Using the data below, gather each line that includes the word "agent".

Stored items from a collection
####################

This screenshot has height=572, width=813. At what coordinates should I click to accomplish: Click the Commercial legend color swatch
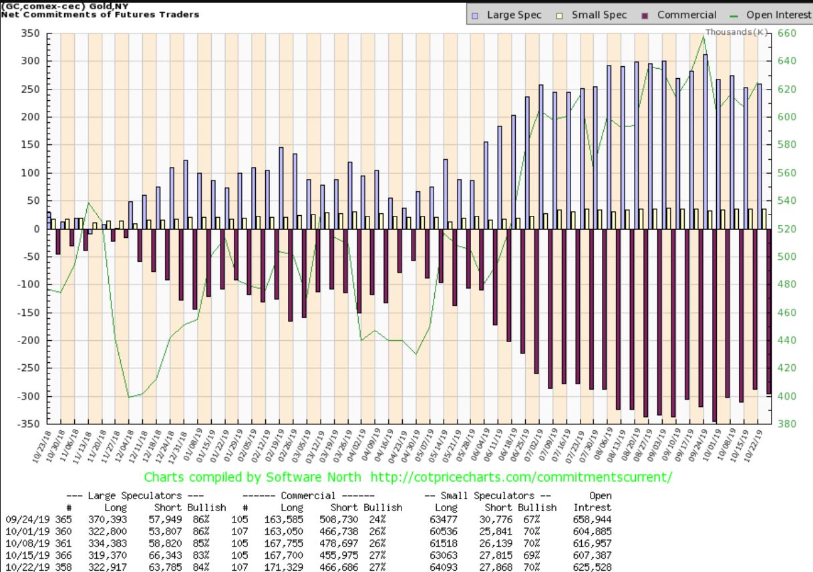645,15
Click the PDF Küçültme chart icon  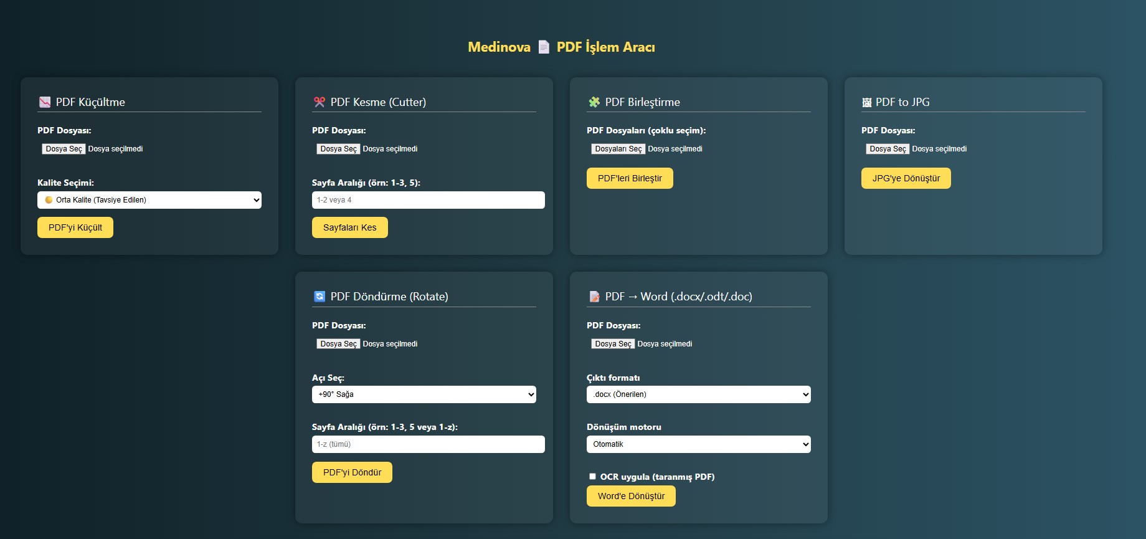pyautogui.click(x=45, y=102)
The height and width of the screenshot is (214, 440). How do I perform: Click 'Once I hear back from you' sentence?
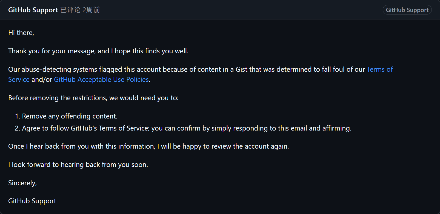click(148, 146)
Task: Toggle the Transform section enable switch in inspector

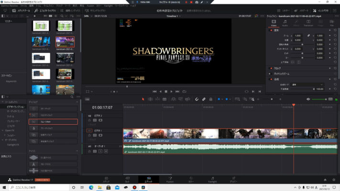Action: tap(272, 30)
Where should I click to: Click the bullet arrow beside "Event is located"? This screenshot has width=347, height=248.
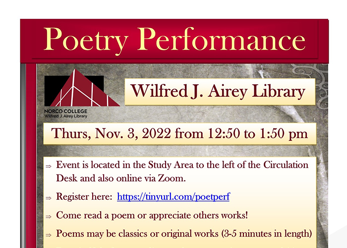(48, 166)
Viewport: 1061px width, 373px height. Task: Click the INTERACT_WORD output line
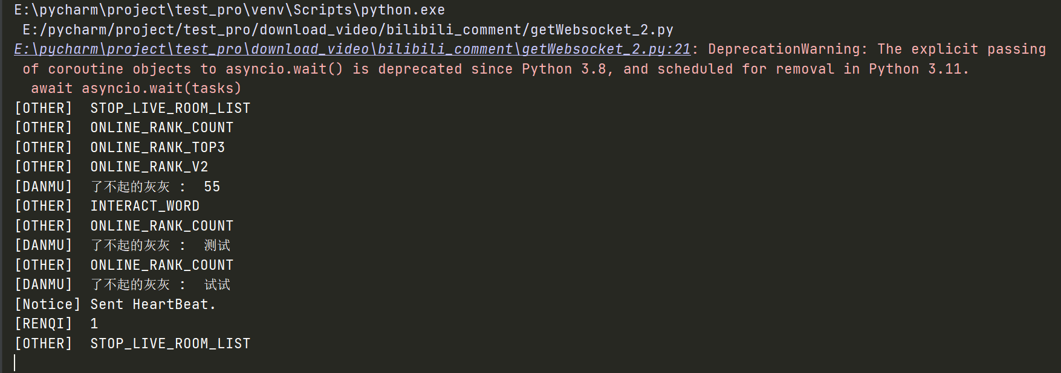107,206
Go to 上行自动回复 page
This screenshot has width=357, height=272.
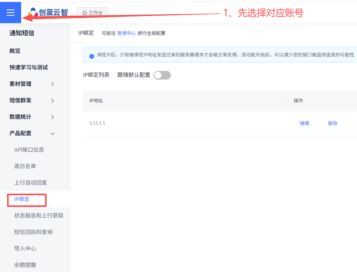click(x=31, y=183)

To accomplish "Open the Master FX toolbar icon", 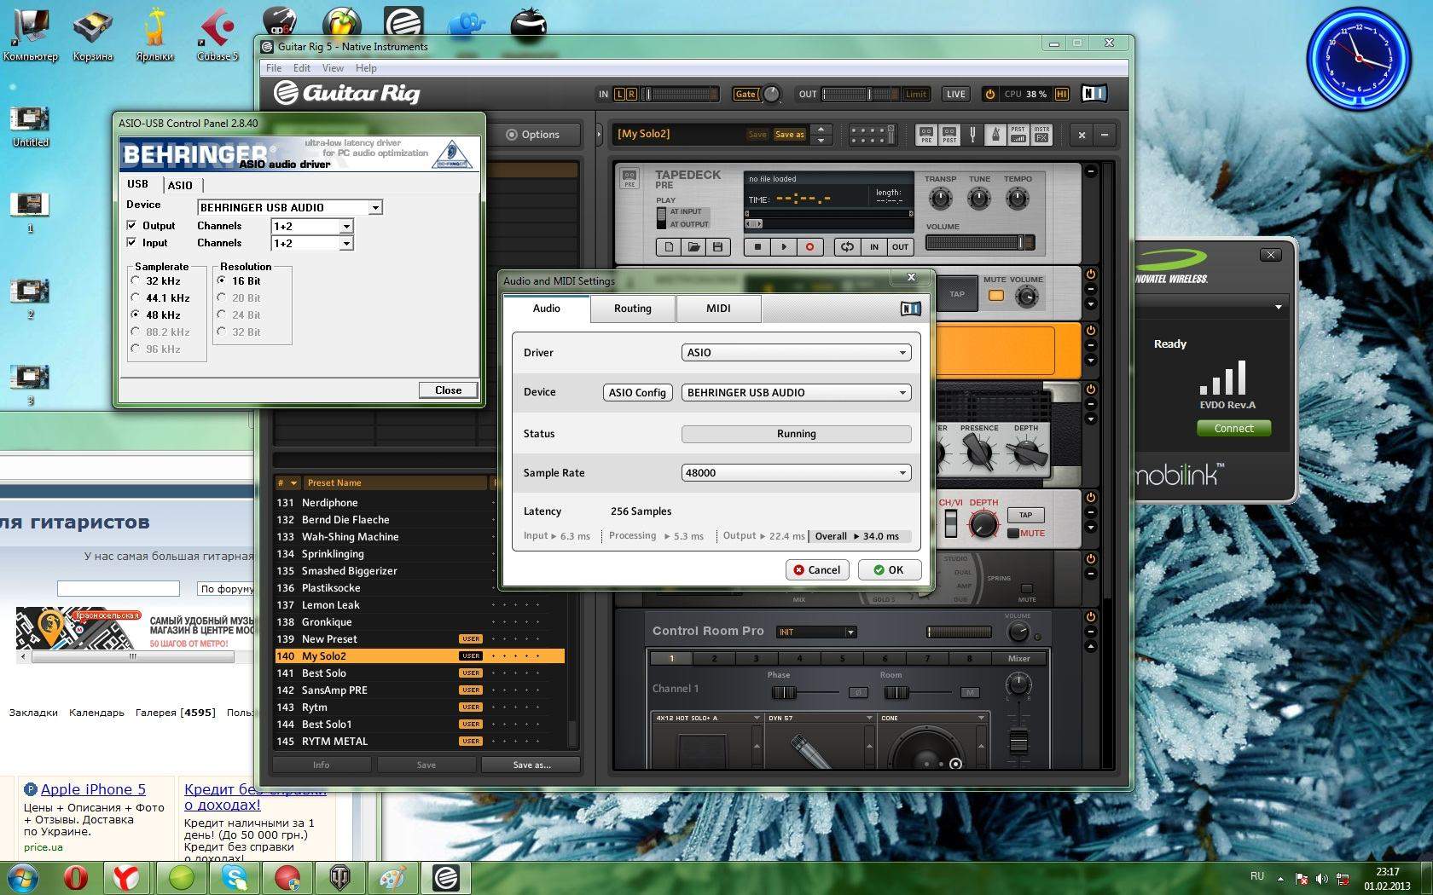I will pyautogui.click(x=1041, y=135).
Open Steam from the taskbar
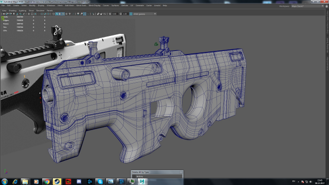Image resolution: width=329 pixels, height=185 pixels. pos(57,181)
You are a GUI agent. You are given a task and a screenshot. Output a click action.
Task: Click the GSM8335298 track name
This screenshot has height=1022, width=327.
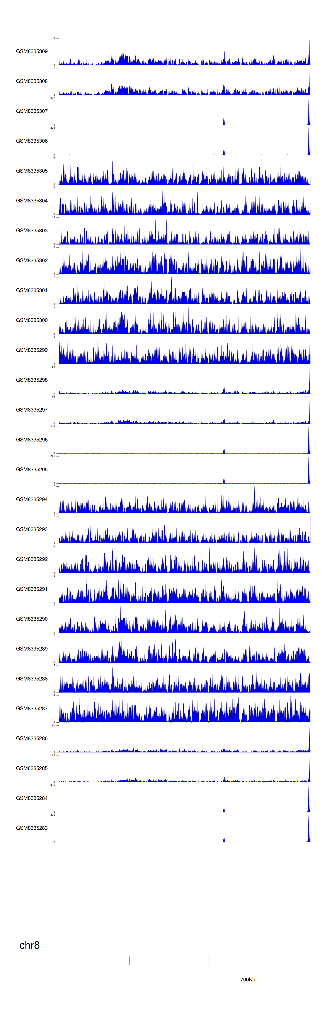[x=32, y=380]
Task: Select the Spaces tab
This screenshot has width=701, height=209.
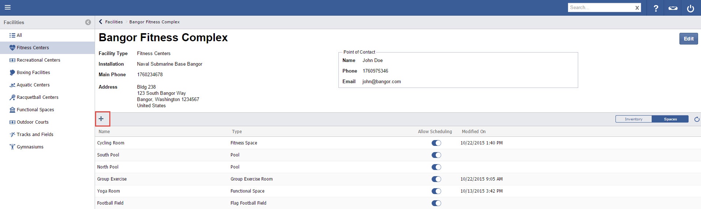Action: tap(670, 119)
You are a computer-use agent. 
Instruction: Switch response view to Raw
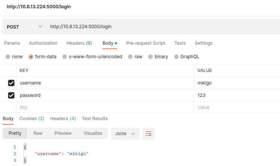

####################

-- Written response --
You are a GUI agent. You are given a task and a screenshot. Output a click action.
You are a computer-use agent. 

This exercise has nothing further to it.